Pixel coordinate grounding data:
>>
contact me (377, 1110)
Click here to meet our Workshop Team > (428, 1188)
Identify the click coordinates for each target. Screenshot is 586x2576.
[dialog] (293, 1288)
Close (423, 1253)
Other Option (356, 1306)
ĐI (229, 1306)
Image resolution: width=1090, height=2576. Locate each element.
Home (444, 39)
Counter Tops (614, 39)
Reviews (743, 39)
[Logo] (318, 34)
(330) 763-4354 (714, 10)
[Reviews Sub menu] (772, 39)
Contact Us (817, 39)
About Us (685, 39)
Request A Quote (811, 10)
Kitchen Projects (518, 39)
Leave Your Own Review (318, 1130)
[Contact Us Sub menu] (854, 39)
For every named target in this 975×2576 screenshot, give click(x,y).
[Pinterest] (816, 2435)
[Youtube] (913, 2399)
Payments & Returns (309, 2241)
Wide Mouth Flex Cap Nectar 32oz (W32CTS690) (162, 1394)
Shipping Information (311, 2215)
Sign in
<<
-- Problem requirements --
When you reach the line holding "Request A Quote (811, 10)" in the records above, begin reproducing exactly, stop after the line holding "Payments & Returns (309, 2241)", and output nothing else.

-- Solution to this task --
Request A Quote (811, 10)
Kitchen Projects (518, 39)
Leave Your Own Review (318, 1130)
[Contact Us Sub menu] (854, 39)
For every named target in this 975×2576 screenshot, give click(x,y).
[Pinterest] (816, 2435)
[Youtube] (913, 2399)
Payments & Returns (309, 2241)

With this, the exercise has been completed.